Odd that you mention the rims are marked "Dunlop" though - by 1968, Sturmey-Archer took over the rim manufacturing process. All of these rims were stamped identical to the Dunlops, save for the manufacturer name - "Sturmey-Archer" instead of "Dunlop".
I've never seen a zinc plated SA 3 speed hub. Any chance you might be able to snap us a picture of this?
I don't believe Raleigh ever produced a tandem, but a few models cropped up here and there with drum brakes - I believe it was an option in some cases.
Most all 1960's Raleighs had "Dunlop" stamped rims, although those with Westricks from the '50s and earlier were stamped "Raleigh." I'd put a very good guess that the S22s featured Dunlop-stamped box-pattern Endricks instead of the raised-center Westricks.
Have you got any 1950's Westrick wheelsets in there with the rough raised center? Looking for a pair to use on my 1951 Sports "C" Tourist...even better if it's got an FW hub ;-)

Recorded information
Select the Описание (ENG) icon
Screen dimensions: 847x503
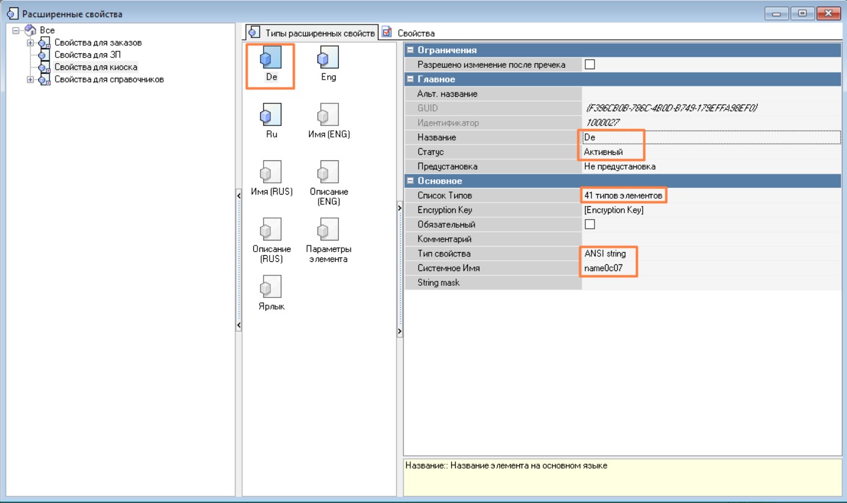(x=328, y=173)
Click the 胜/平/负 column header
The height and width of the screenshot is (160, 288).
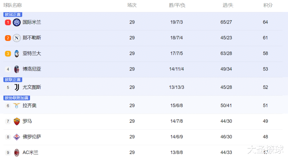click(177, 5)
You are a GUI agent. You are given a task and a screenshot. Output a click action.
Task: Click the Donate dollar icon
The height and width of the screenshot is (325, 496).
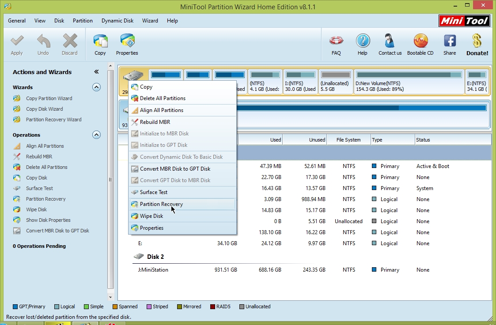click(477, 41)
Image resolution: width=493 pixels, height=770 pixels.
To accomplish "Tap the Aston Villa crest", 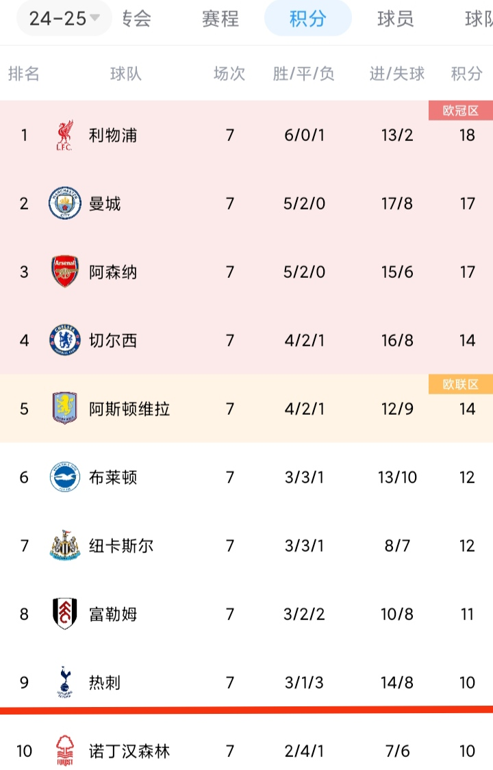I will pyautogui.click(x=65, y=409).
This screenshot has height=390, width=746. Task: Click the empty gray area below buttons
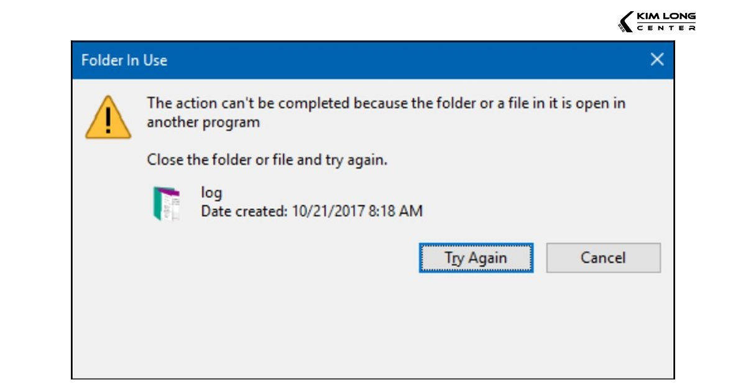[373, 329]
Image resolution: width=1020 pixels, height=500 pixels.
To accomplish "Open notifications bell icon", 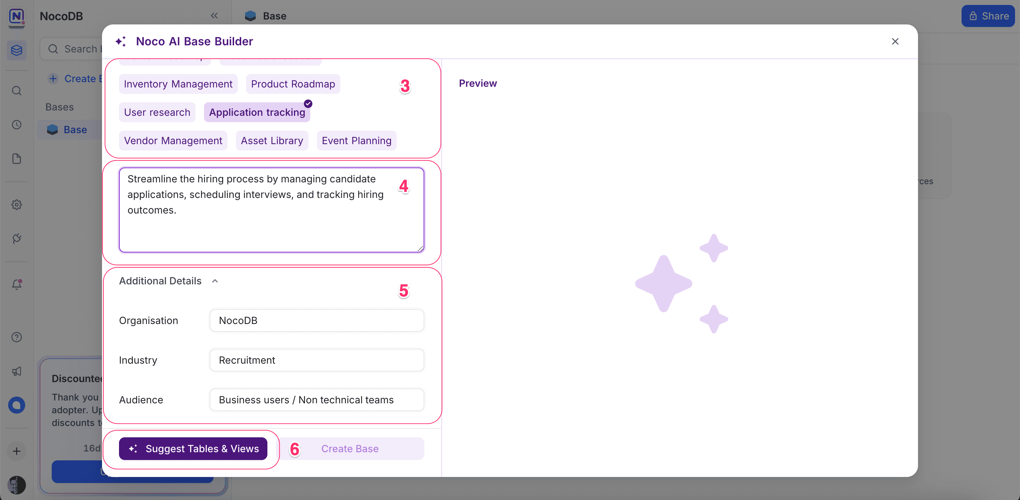I will coord(17,284).
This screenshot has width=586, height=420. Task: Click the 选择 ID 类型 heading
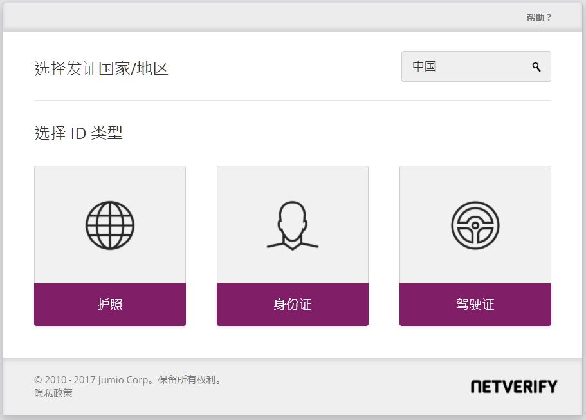[78, 133]
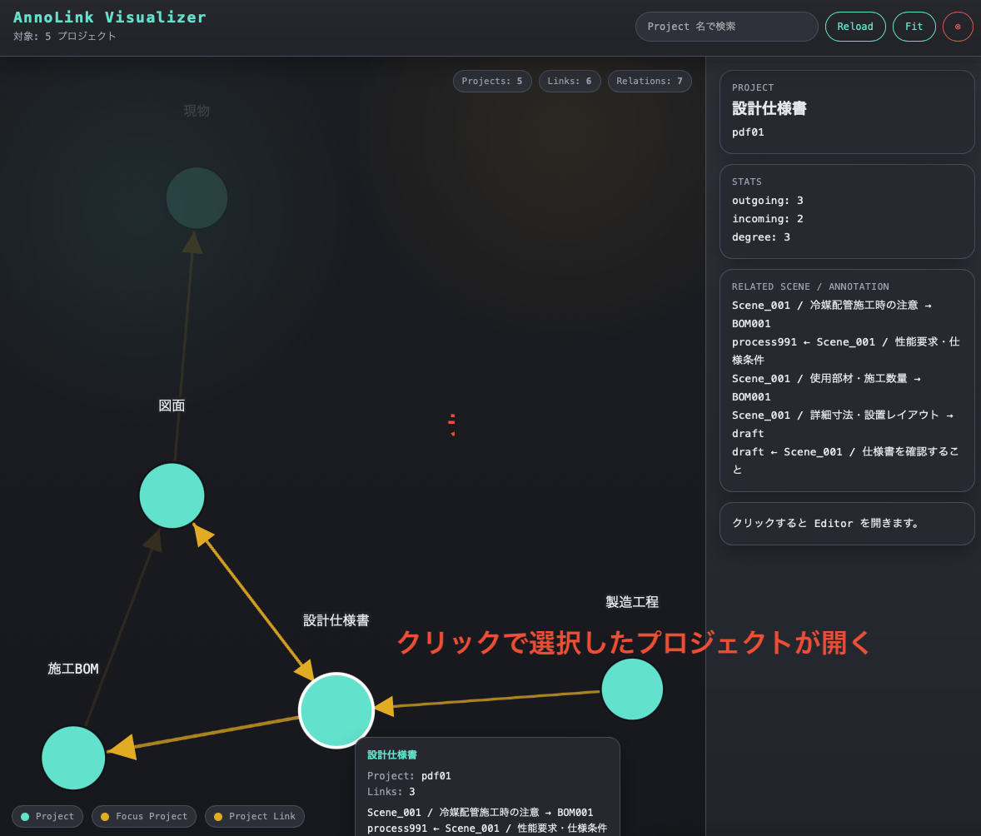Viewport: 981px width, 836px height.
Task: Select the 施工BOM node
Action: click(73, 758)
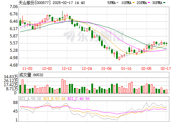Click the RSI_A:58.02 indicator label

30,99
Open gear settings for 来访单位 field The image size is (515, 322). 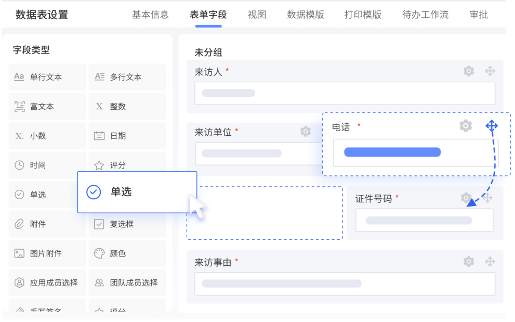tap(306, 131)
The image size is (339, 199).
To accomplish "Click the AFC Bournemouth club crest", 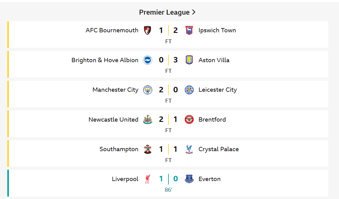I will click(x=148, y=30).
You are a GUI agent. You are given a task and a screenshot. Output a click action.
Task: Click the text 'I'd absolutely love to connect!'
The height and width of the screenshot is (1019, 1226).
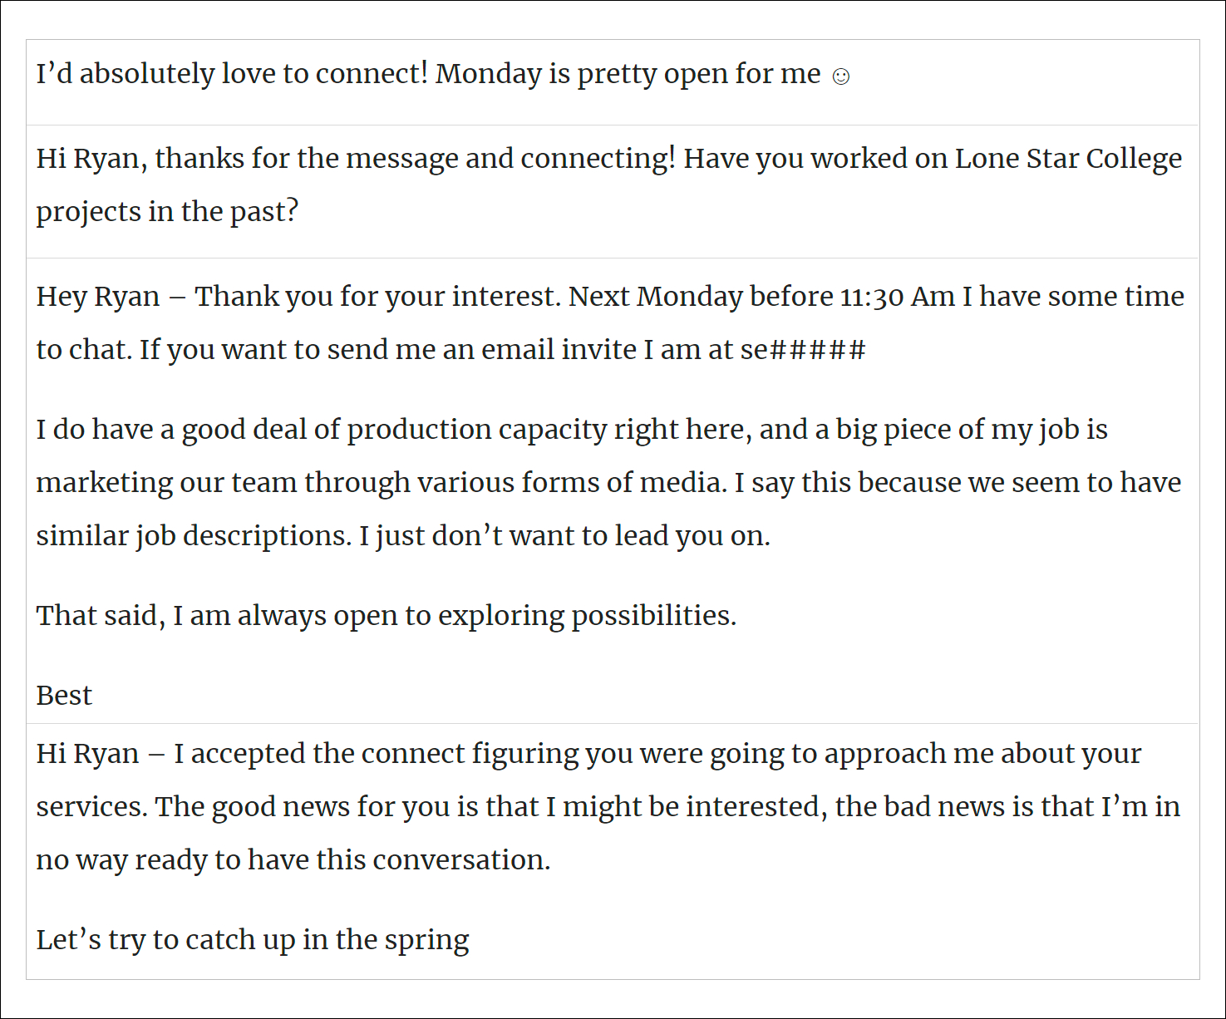click(232, 73)
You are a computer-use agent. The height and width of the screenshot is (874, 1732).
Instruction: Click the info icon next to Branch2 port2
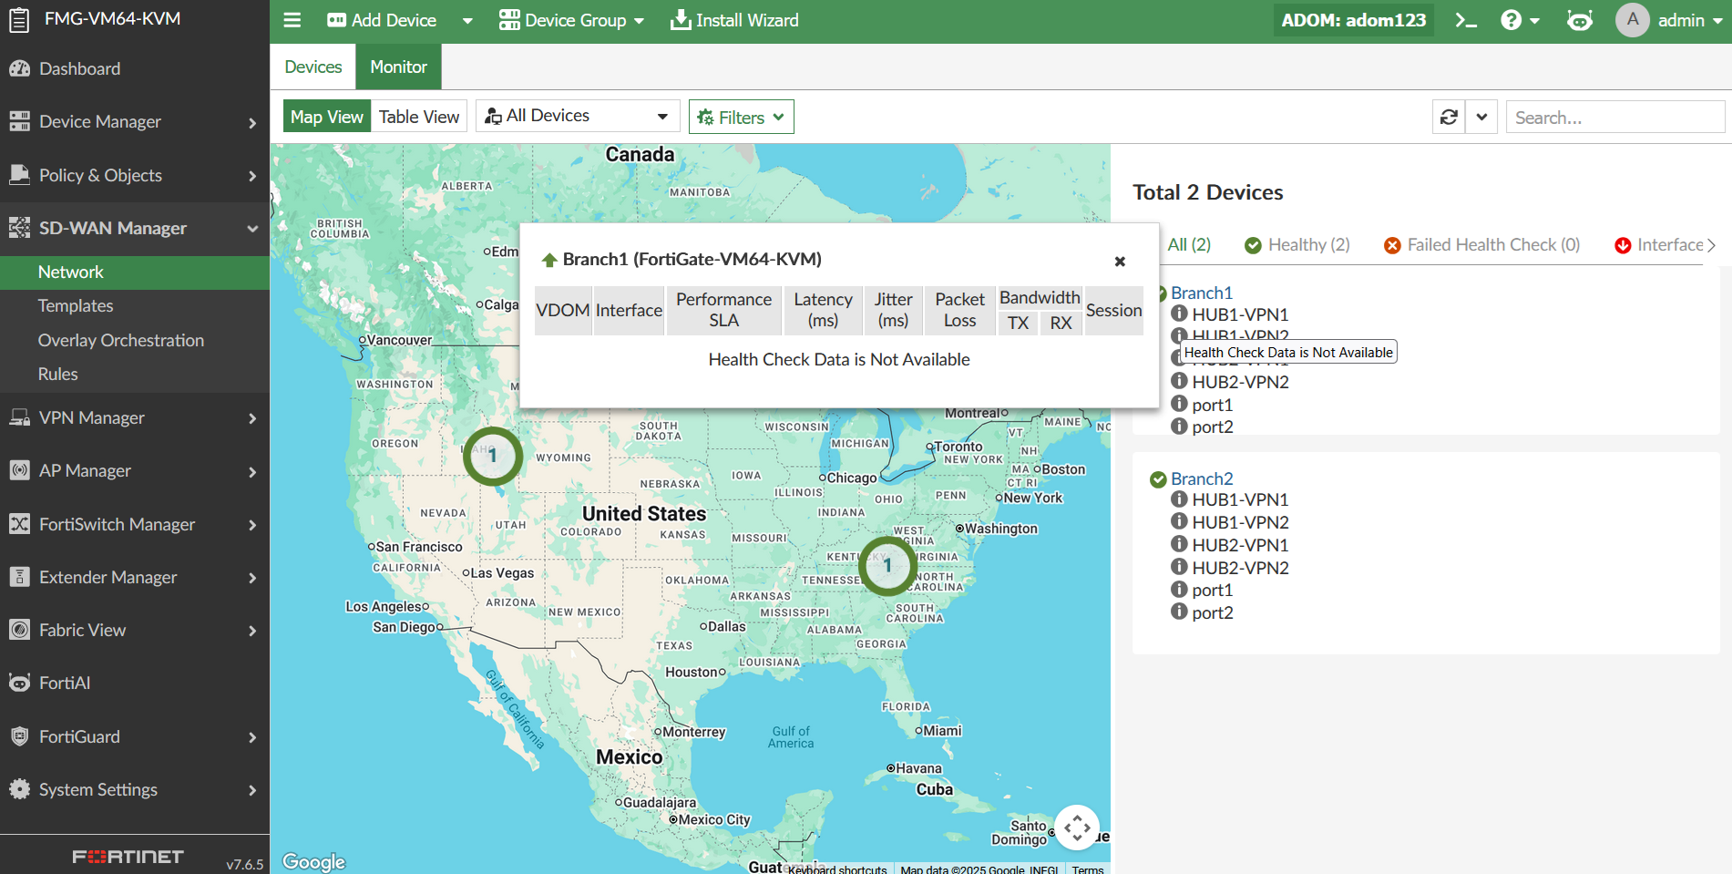coord(1179,612)
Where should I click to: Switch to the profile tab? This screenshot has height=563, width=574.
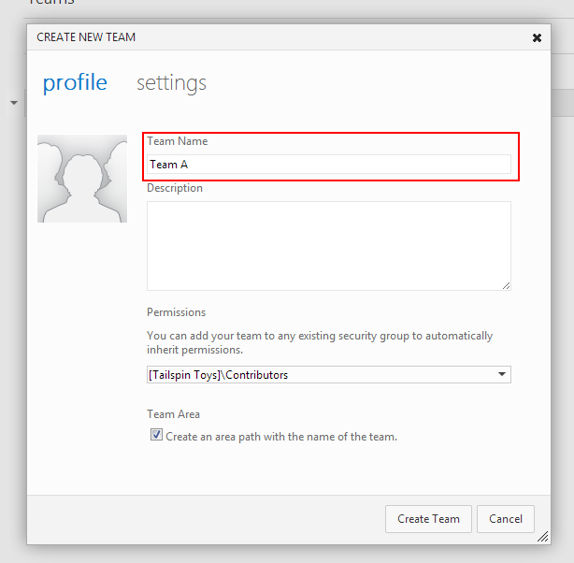click(x=75, y=82)
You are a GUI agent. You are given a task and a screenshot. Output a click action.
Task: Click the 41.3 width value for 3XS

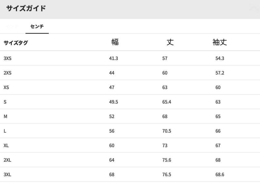point(113,58)
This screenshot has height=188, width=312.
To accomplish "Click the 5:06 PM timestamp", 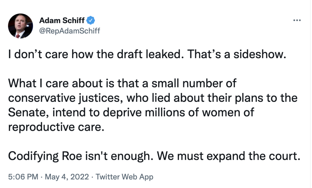I will (23, 177).
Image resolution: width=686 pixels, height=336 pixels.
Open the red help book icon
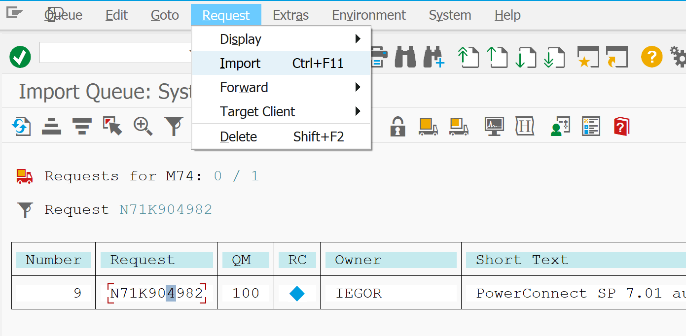621,127
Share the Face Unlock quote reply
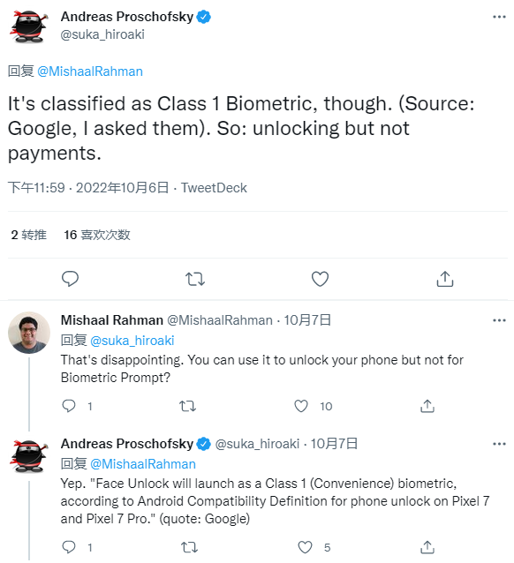 [x=427, y=547]
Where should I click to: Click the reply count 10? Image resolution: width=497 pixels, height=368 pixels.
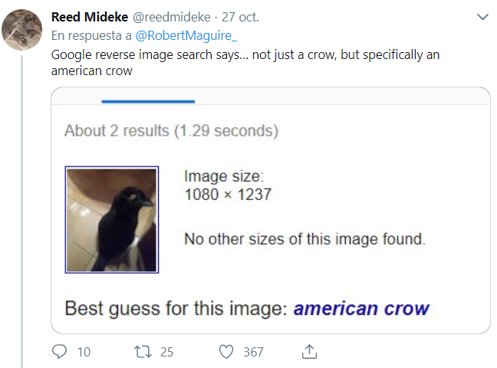[84, 352]
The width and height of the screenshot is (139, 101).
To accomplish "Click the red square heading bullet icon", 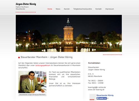I will [19, 57].
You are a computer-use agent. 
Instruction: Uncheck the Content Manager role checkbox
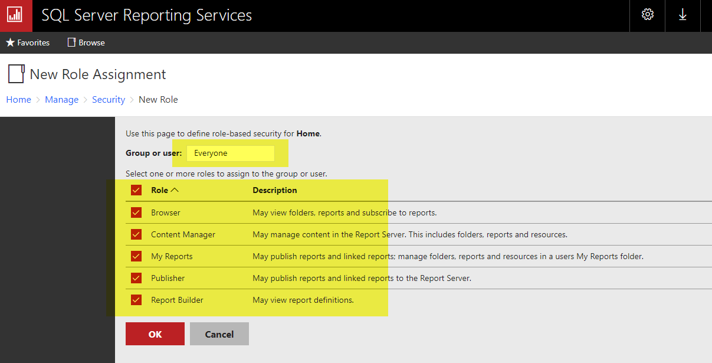click(x=136, y=234)
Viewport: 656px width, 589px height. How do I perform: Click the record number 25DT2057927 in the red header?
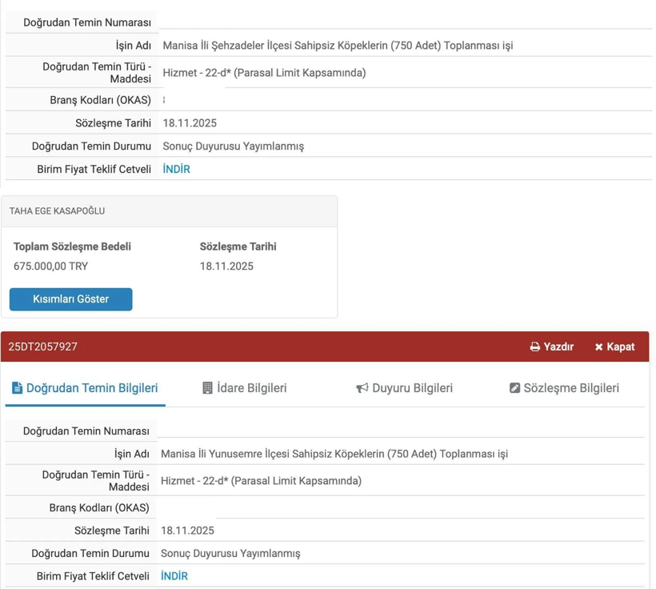pos(43,347)
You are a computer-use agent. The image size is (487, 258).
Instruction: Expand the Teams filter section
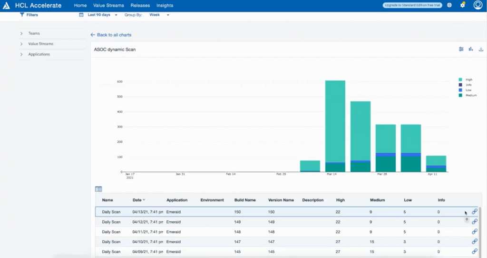pos(34,33)
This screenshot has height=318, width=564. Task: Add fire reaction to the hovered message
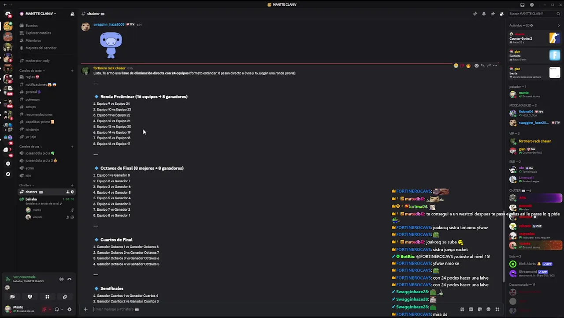(x=468, y=66)
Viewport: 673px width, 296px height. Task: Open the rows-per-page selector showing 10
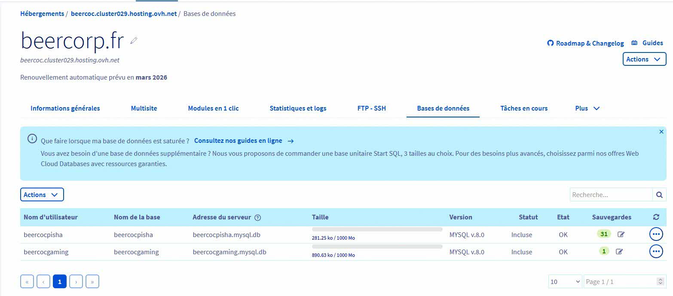point(565,282)
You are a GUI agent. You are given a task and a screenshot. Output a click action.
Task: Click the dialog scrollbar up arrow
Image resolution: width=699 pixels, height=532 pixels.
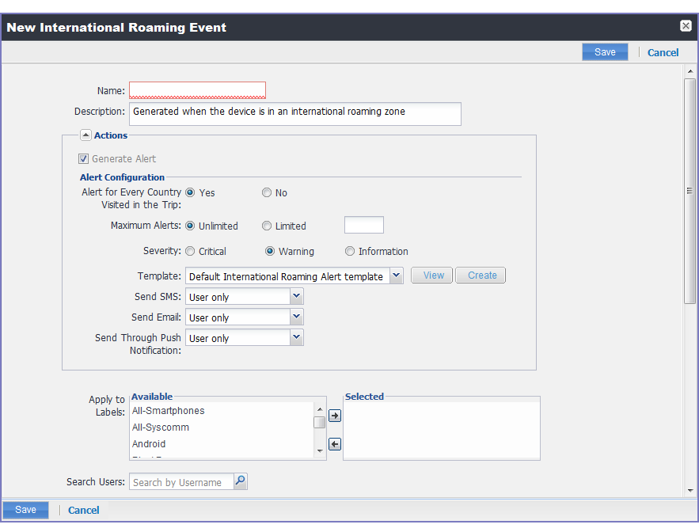(x=691, y=72)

Tasks for this exercise
(a) From the Raleigh bicycle discussion, list every name it says was stamped on rims.
(b) Write the next reply in the Raleigh bicycle discussion, following on from its final post.
The material has no connection to the Raleigh bicycle discussion.

Responses by task
(a) Dunlop, Sturmey-Archer, Raleigh

(b)
| Regarding catalogues of Raleigh rebranded bikes and parts again.|
The rebrands were often purchased and distributed thru department stores, other marques and even retail stores. The department stores wouldn't deal in the full range of parts and didn't usually publish parts in their catalogues. I have a 1954 Norman with double top tube, SA three speed AB hubs with drum brakes that is badged as a McBride Cycle, a Toronto shop still open today. They knew it was a Norman thru shop folklore...it's still a family business after a century.
CCM was the canadian giant for most of the last century and they assembled many bikes with british components. These are well published in catalogues that are filled with english and Raleigh parts.I have catalogues from the 30's from a shop in the Prairies...lots of brit-bike stuff there as well.
A 40 hole wheel with 12 gauge spokes. Sounds like a "light delivery" bike but I thought they had 26 X 1 3/4. (mine does)
See http://tinyurl.com/a75bd for a lousy small pic.
Kurt, regarding Dunlop rims with rough raised centres...many of our 28 inch Dunlop Westwoods had that rough centre but they were almost always painted! Usually the frame colour and white pinstripes. I have a number of them on bikes from the 40's and 50's. I wonder whether Dunlop made those Westricks for a rebrand who maybe bailed on the added costs of the hand painted centre and pins.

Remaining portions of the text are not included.